Our findings in PFS analyses did not reach significance. Nevertheless, in our retrospective study design, the detection of disease progression depends on how early patients consult their doctors and is therefore determined by symptom burden. As this is no prospective study design where patients are observed under a strict protocol with, For example, CT scans, OAS analyses are a more reliable parameter than PFS analyses.

In our IHC analyses, the vascular density assessed by CD31 staining did not correlate with Ang-2 staining of tumor tissue, leading to the assumption that vascular density in ovarian cancer tissue is not primarily dependent on Ang-2 expression. In accordance with these findings, Hashizume et al. did not note changes in tumor vascularity in mouse-model experiments of selective Ang-2 blocking. However, after VEGF blocking, vascular density tended to be less and was strongly reduced after combination of both (Hashizume et al. 2010). This suggests that other angiogenic factors, such as VEGF, might have a stronger impact on vascular density in cancer tissue.

Interestingly, the Ang-2 expression in tumor cells correlated with the vascular Ang-2 expression, which suggests that high tumoral Ang-2 expression leads to angiogenic activation of surrounding blood vessels. As only Ang-2 vascular staining correlated with Western blot Ang-2 expression levels, we assume that the biggest share of Ang-2 is expressed by endothelial cells of tumor vessels. In line with this assumption, other studies have shown that Ang-2 expression was mainly limited to the endothelial cell compartment in cancer tissue (Goede et al. 2010).

Additionally, we found a significant association between postoperative residual tumor and Ang-2 expression in the Western blot cohort, with lower Ang-2 levels in tumors that could not be removed completely during surgery.
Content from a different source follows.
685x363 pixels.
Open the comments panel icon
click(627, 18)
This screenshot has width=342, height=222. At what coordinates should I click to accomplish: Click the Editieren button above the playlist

As lower Ang-2 levels were predominantly found in tumors that had spread throughout the peritoneal cavity and higher levels correlated with tumor growth restricted to the retroperitoneal lymph nodes, this might be related to intraperitoneal metastases being a greater challenge to be removed completely (Horowitz et al. 2015; Coccolini et al. 2013). However, these findings could not be corroborated in the IHC or ELISA data.

Taken together, the identification of molecular markers for tumor spread patterns and response to anti-angiogenic therapies are required to customize therapy regimens and therefore improve prognosis in ovarian cancer patients. Ang-2 is a candidate marker for retroperitoneal lymphatic tumor spread and for better outcome of ovarian cancer patients treated with bevacizumab.

A limitation of this study is the heterogeneous therapy regimens applied in our overall cohort. Patients were included over a long period of time, from 1997 to 2020, and bevacizumab therapy was only applied after 2011 (Burger et al. 2011). Besides, patients who suffer from severe secondary diseases or have other contra indications are not considered for anti-angiogenic therapy. In this context, patients enrolled in the bevacizumab cohort had a higher life expectancy overall. Also, as ovarian cancer is usually diagnosed at an advanced stage, naturally the cohort of patients with early stage ovarian cancer was rather small.

Moreover, these promising results are based on quantitative and qualitative expression analyses of retrospectively analyzed tumor samples, making further prospective analyses necessary.